== Extracted information ==

● ● ●

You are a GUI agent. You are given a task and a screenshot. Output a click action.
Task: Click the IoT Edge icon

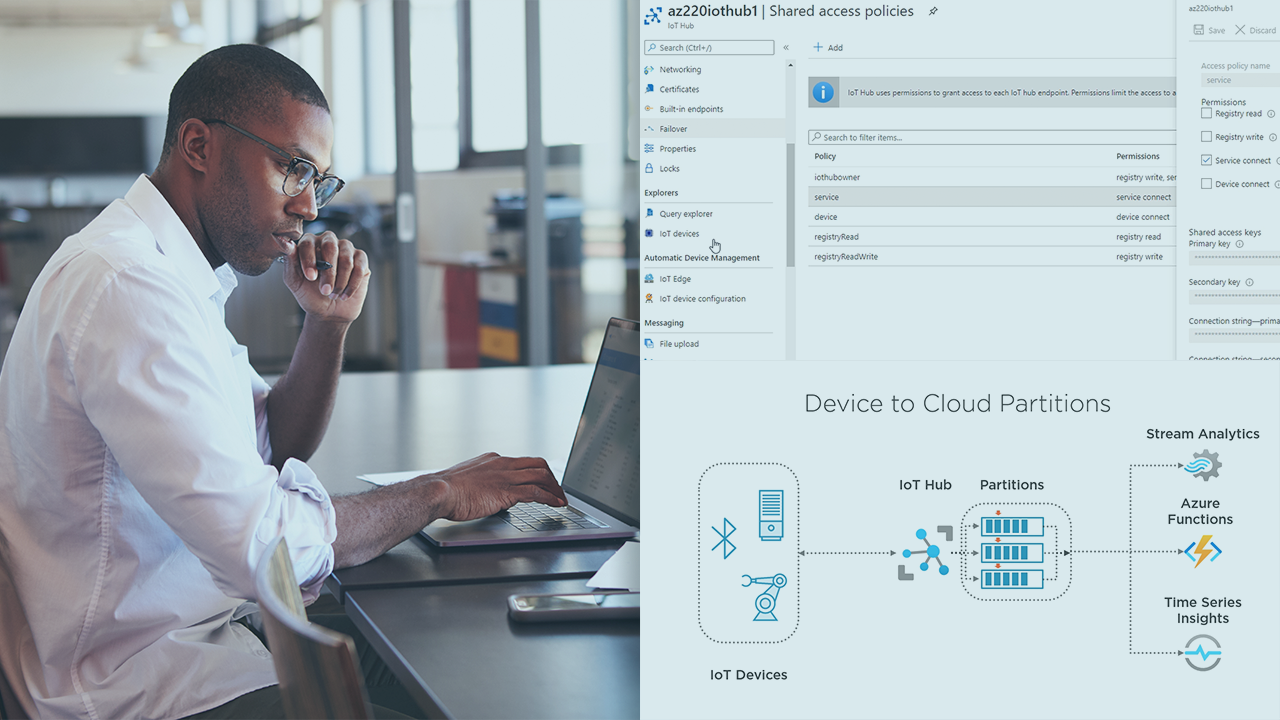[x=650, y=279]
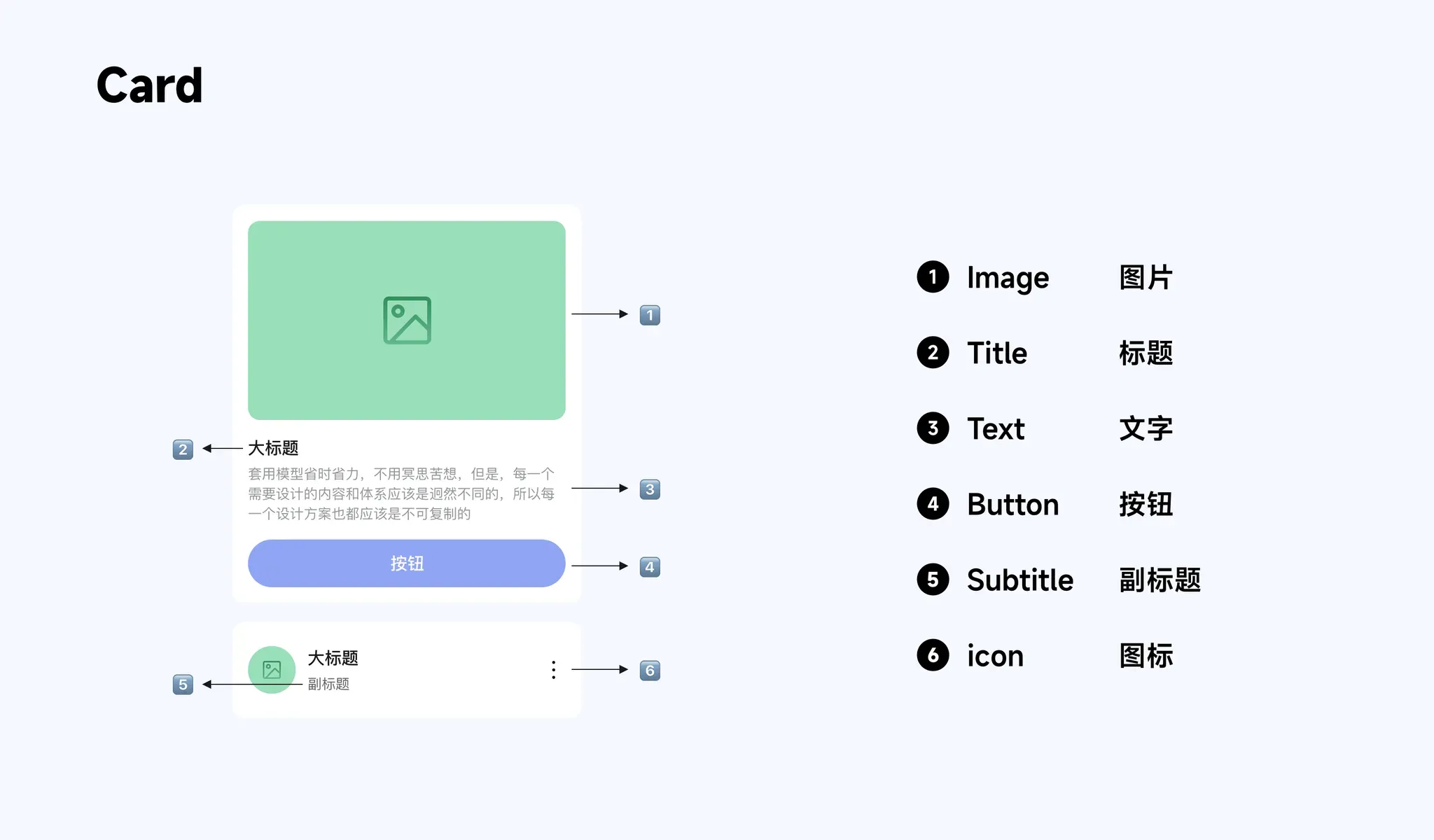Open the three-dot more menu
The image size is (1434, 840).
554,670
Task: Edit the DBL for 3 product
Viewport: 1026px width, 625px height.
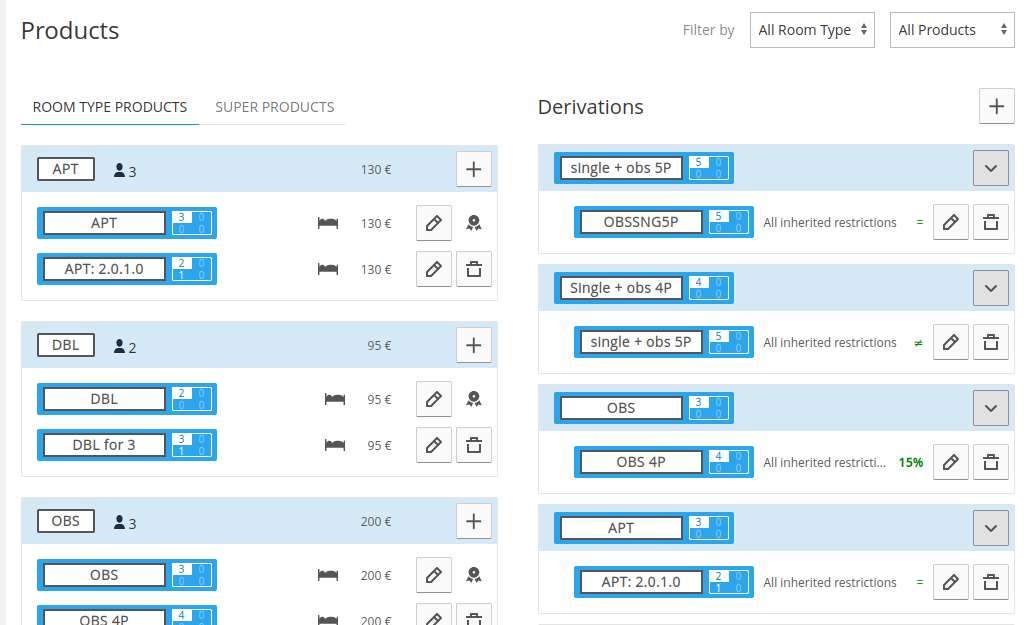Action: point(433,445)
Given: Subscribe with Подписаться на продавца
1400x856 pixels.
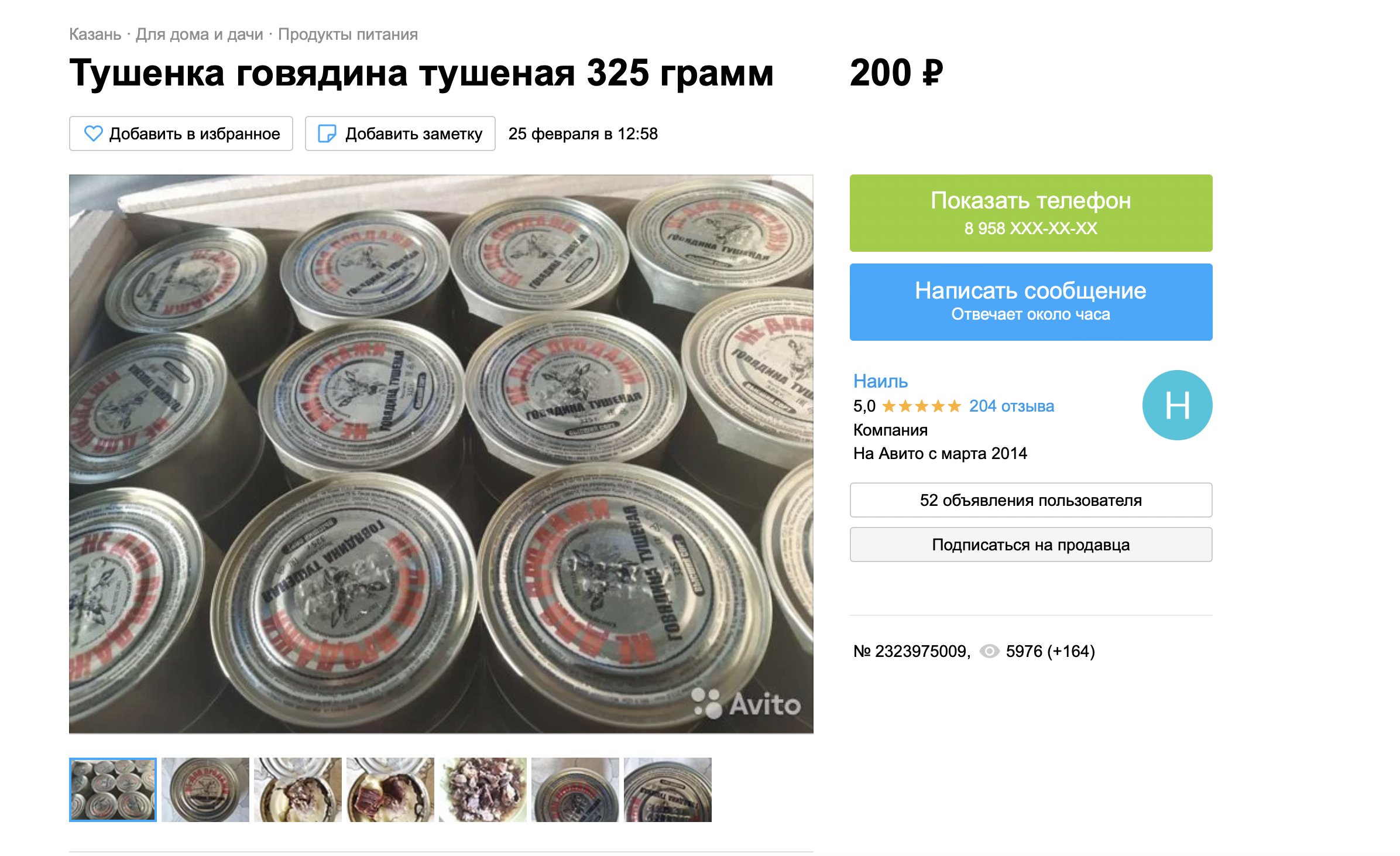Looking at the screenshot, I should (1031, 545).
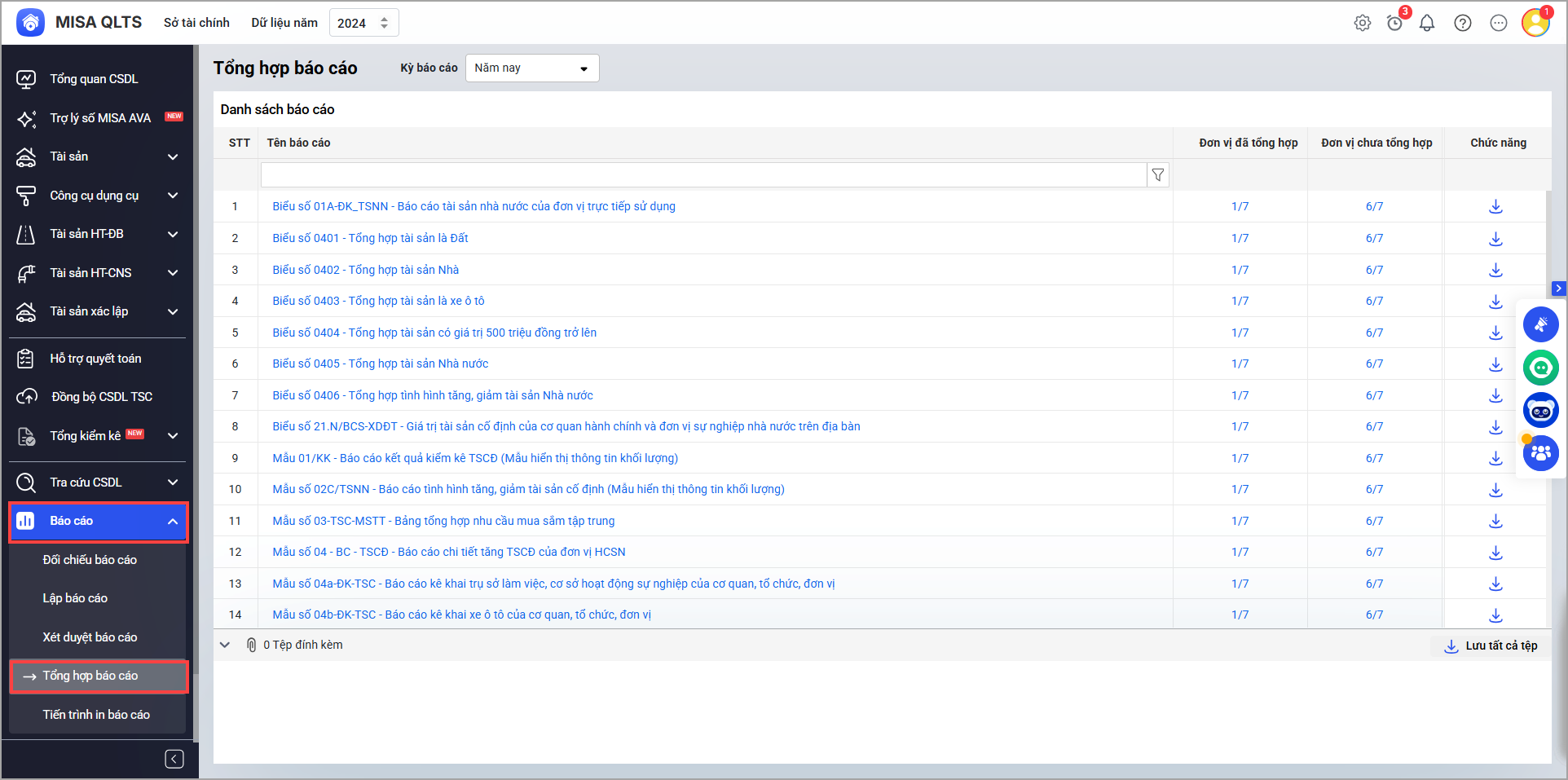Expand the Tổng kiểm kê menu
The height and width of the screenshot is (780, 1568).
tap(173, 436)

● ● ●

Which lines run from the one containing "Given: Subscribe with Подписаться на продавца" to the end of the data above? Set down those lines exactly, and only those, without any pictures.

== Answer below ==
Given: Subscribe with Подписаться на продавца
1400x856 pixels.
Looking at the screenshot, I should (1031, 545).
Expand the Tổng kiểm kê menu
The height and width of the screenshot is (780, 1568).
tap(173, 436)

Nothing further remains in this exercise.